As we strolled down a cobblestone street in San Miguel de Allende, Mexico, earlier this week, Tim said, “Say, you know, it was almost a year ago to the day when our wild-eyed idea to sell up and see the world came to life!”
“You’re right,” I agreed at once. “This calls for a celebration! If we weren’t on this nutty diet, I’d have a martini to mark the anniversary properly.”
We stepped into Harry’s Louisiana Cafe, a local Gringo hangout that features excellent authentic New Orleans food and a welcoming bar full of fun and laughter. We had mineral water with a little lime instead of something more exciting because we have been on a drastic diet since Thanksgiving. It’s been effective but unimaginably dull. The holidays were tragic in the culinary sense and abstinence from things we love like cheese, potatoes, tortillas, and, even wine, gin and tequila are off my list right now. It’s made me a little testy.
During our month in Mexico not one morsel of Mexican food, let alone a margarita, has passed our parched lips. We are thinner and better looking, but it hasn’t been much fun. Our reward will be a shopping spree when we reach the U.S. in February.
As we’ve muddled through our days of deprivation, our only consolation has been the thought of how much fun we had getting pudgy in the first place. It’s cold comfort when you’re facing yet another miserable protein shake instead of a homemade tortilla full of melted cheese topped with a luscious ranchera sauce.
Talk of our over-indulgence in Mexico, Argentina and other destinations in the last year led to contemplate what we’ve learned during nine months of living home free on the road. Everything on this list might not apply if you’re going on a tour or staying in posh accommodations, but you may find some good suggestions all the same.
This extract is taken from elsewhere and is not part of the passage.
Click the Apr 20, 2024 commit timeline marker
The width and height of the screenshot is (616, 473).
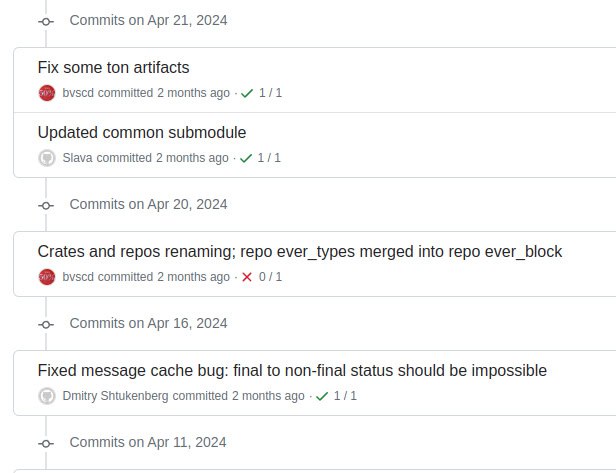[x=45, y=205]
Here’s our list of Worldly Lessons:
1. EAT SMART: Watch your weight or you’ll have to face the caloric music one day. Also, know the safety rules of food and drink for your destination and observe them fastidiously!
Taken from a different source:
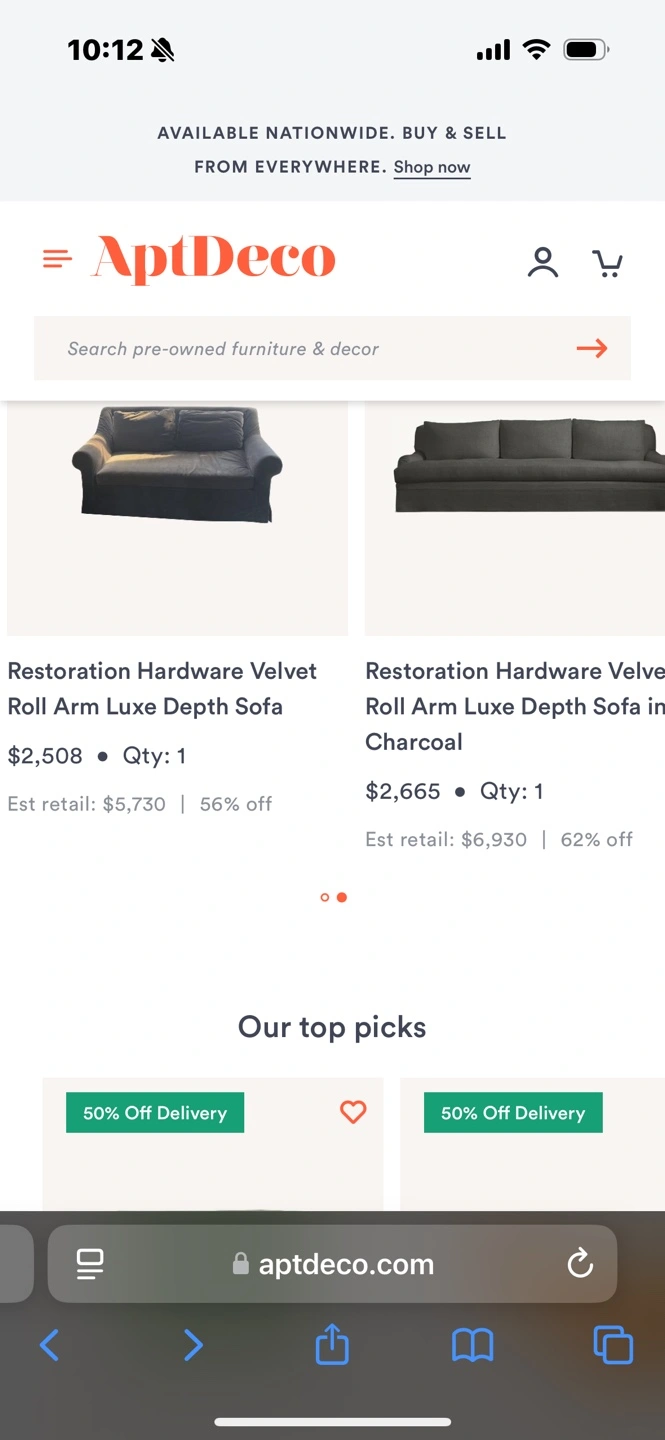
Task: Open the hamburger menu icon
Action: click(58, 260)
2. TRAVEL LIGHT: Take nothing with you that can’t be washed except your coat. Don’t take every credit card you have. A couple will do since it’s a pain to replace them if you do get pick-pocketed.
3. CHECK LIST: Prepare a check-in list, especially for rented apartments and houses. Once the agent has left you might have a really hard time getting his or her attention again, especially if you didn’t learn how to use the phone. I’ll publish our list soon so you can get the idea.
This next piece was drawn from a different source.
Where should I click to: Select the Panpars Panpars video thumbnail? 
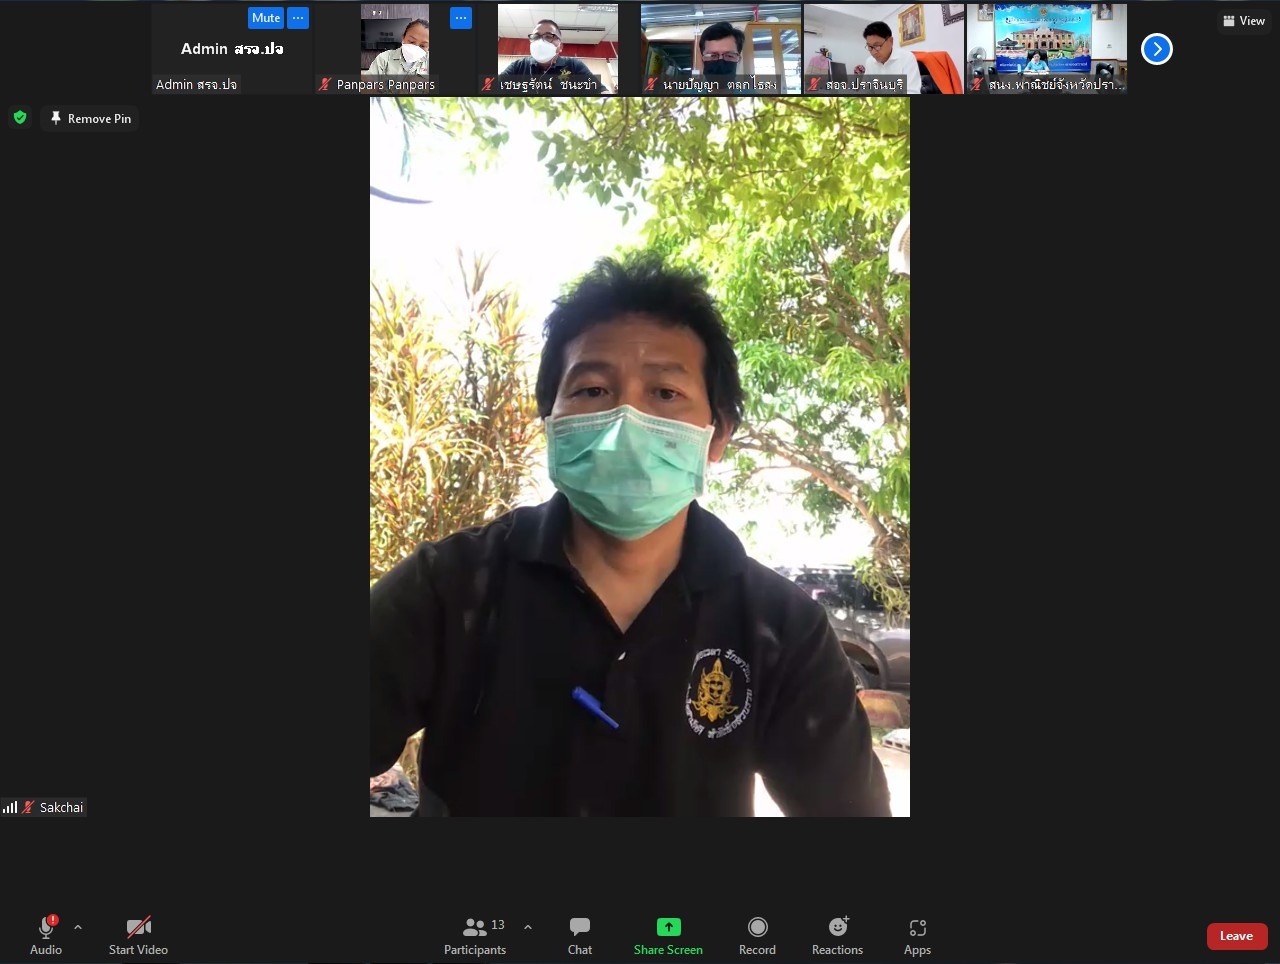[x=395, y=49]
4. COMMUNICATIONS: Have your communications and entertainment boogie down. Know what your options are before you leave, so you’re sure to have reliable equipment with you.
5. AIRPORT TRANSPORT: Arrange transportation from the airport ahead of time, especially when you’ve taken al ong flight and can’t’ speak the language. Seeing your name scrawled on a scrap of cardboard at the end of a 20-hour marathon is a wonderful sight and worth a few extra bucks.
6. LOCAL MONEY: If you’re arriving middle of the night, have local money with you. You might not get the best exchange rate at your point of departure, but it’s worth a small hit to have some local dough right of the bat for emergencies and incidentals.
7. COFFEE OR TEA: If you’re caffeine freaks, take some coffee or your favorite tea bags along. You’ll buy time before you have to tackle grocery shopping in a new place.
8. PICK YOUR COMPANION: If you’re running away from home, you’d better really like the person you’re with. A six weeks stay in Buenos Aires in a 500 square foot apartment surrounded by people who didn’t much like us was a true test of our regard for one another! Seriously!
9. OTHER PEOPLE’S LIVES: People back home don’t wait around for you to phone them. They’re busy doing their things so don’t get your feelings hurt when it’s hard to find a “chew toy” who wants to hear all about the exciting things you’re doing. Same goes for the people who live in your destination city. They are not your concierges.
10. GADGETS: We don’t carry many, but we think these are essential: A portable LUGGAGE SCALE. You do NOT want to be one of those poor souls pawing through their underwear on the airport floor as they reapportion weight in their bags, CLOTHESLINE: We like those braided rubber ones because you don’t need clothespins. Perfect for undies an socks.
11. SPORTCOAT: A man needs a sportcoat. You never know when you’ll be invited to a fancy-shmancy dinner party or decide to attend the opera. They also look really sexy with a white shirt and a pair of jeans!
Our list will probably grow considerably this year as we plunk ourselves down in rented digs on a seven-month-long journey. It will be interesting to see what additions will appear after that adventure!
In the meantime, our nifty luggage scale will register a lighter load since we’ve both pared off a couple of sizes in our clothes. Every little bit helps. Since we’re going to take a break from our spartan diet for a few weeks, my darling spouse is taking me to Harry’s for that martini I’ve been dreaming about! We might even splurge and have some extra broccoli!